Violett
Oleh: Reza Agustin
Pada tanggal kelima belas bulan ini, mereka akan membuka gerbang. Sudah lama sekali sejak hujan terakhir datang membasahi bumi Violett, kota kecil yang tersembunyi di antara kungkungan gunung. Nama yang singkat untuk menggambarkan seluruh wilayah yang didominasi bebatuan berwarna ungu dan tanaman merambat berwarna serupa.
Violett adalah negeri yang miskin sebenarnya. Apalagi jika manusianya makin berkurang tiap tahun. Penyebabnya karena membuka gerbang. Gerbang adalah pedang bermata dua. Di mana gerbang akan menurunkan hujan, tetapi juga membutuhkan manusia sebagai korbannya. Tak ada yang tahu nyawa siapa yang akan tertarik dari raganya setelah gerbang dibuka.
“Lalu, kau setuju kalau tetua desa membuka gerbang? Bisa saja tetangga, keluargamu, atau bahkan kau sendiri yang akan meninggal setiap gerbang dibuka,” ujar pengelana yang menumpang mampir di kedai milik keluargamu.
“Apa aku punya pilihan lain? Kambing-kambingku nyaris mati. Sudah tak ada tanaman yang segar akhir-akhir ini, kami terpaksa makan makanan sisa. Gerbang tetap harus dibuka,” ujarmu lantas menghela napas dan mengelap meja.
“Apakah itu berarti aku makan makanan sisa?” tanya si pengelana sambil menyisipkan nada jenaka.
“Itu makanan baru dan segar, maka dari itu harganya naik dua kali lipat,” balasmu garing.
Kau terheran-heran dengan kedatangan pemuda bersurai cokelat itu. Datang nyaris tengah malam meminta apa pun yang layak makan. Sudah dua hari dia makan tikus bakar atau cacing raksasa yang kebetulan menjerat kakinya selama perjalanan.
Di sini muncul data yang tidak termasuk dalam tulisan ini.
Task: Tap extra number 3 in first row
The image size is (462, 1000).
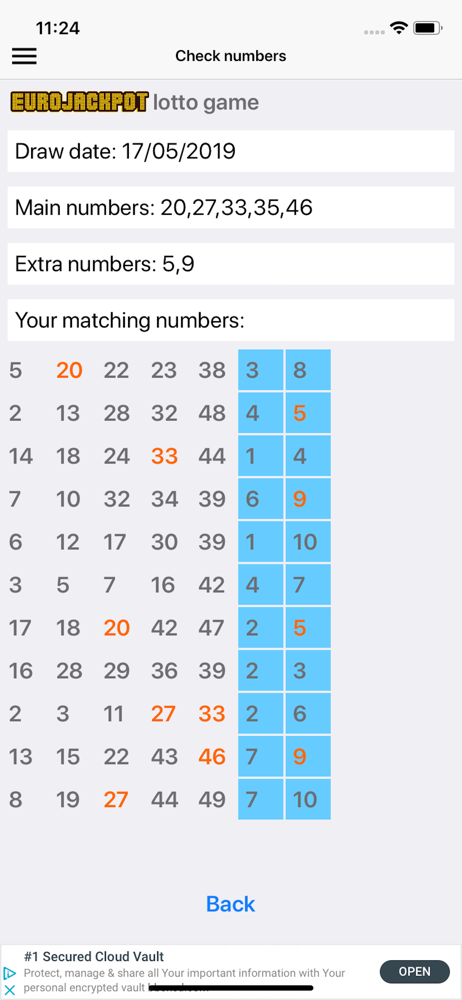Action: pos(260,370)
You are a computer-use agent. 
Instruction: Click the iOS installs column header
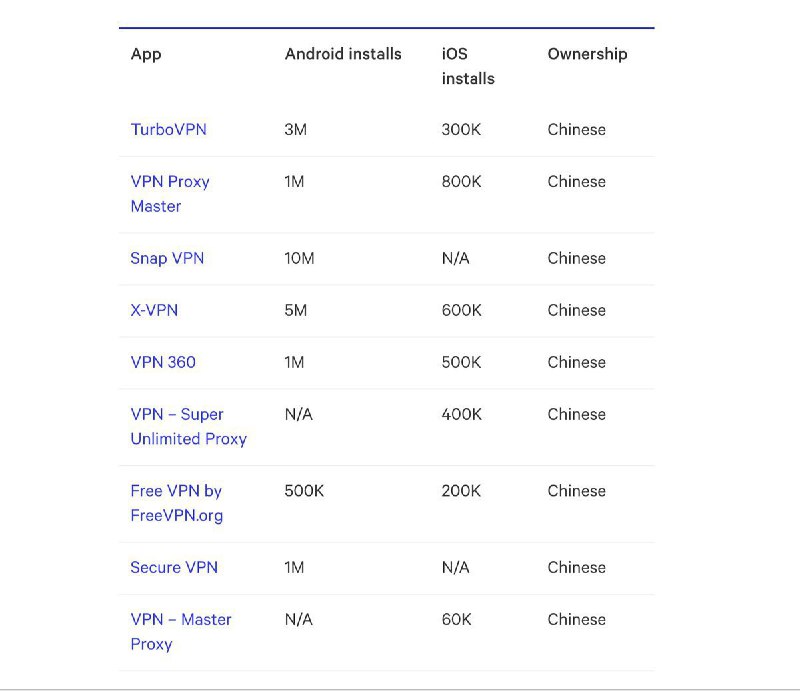click(467, 66)
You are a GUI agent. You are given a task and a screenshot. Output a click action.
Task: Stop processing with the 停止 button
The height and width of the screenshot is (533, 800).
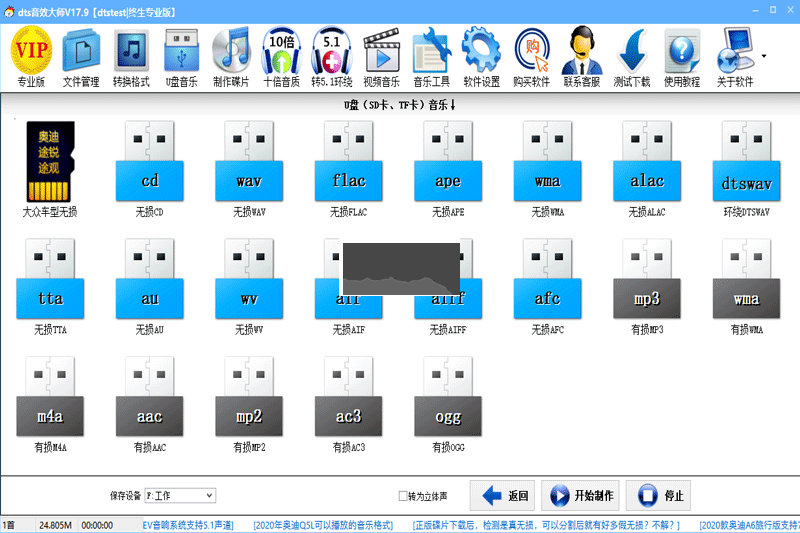658,495
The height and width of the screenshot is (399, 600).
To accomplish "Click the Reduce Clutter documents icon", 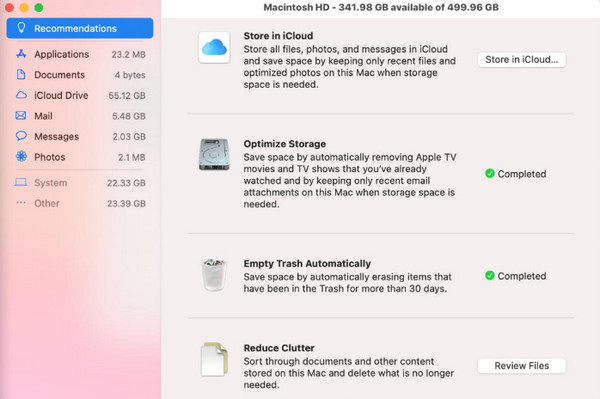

Kau menyajikan semangkuk sup ayam. Sembelihan ayam jantanmu yang nyaris mati karena wabah penyakit. Kendati begitu kau masih mematok harga tinggi untuk calon bangkai itu.
“Aku sedang dalam perjalanan menemukan roh yang kalian bilang penjaga gerbang itu. Menemukan bukti eksistensi makhluk mitos seperti itu bisa membuatku kaya tujuh turunan kau tahu. Lebih baik begitu daripada menahan diri di kota kecil yang letaknya terpencil ini.” Si pengelana mengeluarkan secarik kertas usang yang bertuliskan nominal angka di sudut bawahnya. Jumlah fantastis untuk ditukar dengan nyawa.
“Ada baiknya kau pulang sebelum mati. Kau datang hanya untuk menyetorkan nyawa. Ada banyak orang seperti dirimu yang berakhir tinggal tulang belulang saat gerbang dibuka satu bulan kemudian.” Kau melempar lap kusam di atas meja semena-mena, menuntaskan rasa kesal. Pemuda itu tampaknya meremehkan roh penjaga gerbang.
“Setidaknya lebih baik daripada tidak tahu apa-apa lalu mati. Ini uangnya, aku pamit dulu.” Pengelana meletakkan beberapa lembar uang di atas meja dan beberapa koin sebagai tip. Jumlahnya cukup banyak untuk ukuran pengelana kurus yang hobi makan tikus.
Setidaknya lebih baik daripada tidak tahu apa-apa lalu mati.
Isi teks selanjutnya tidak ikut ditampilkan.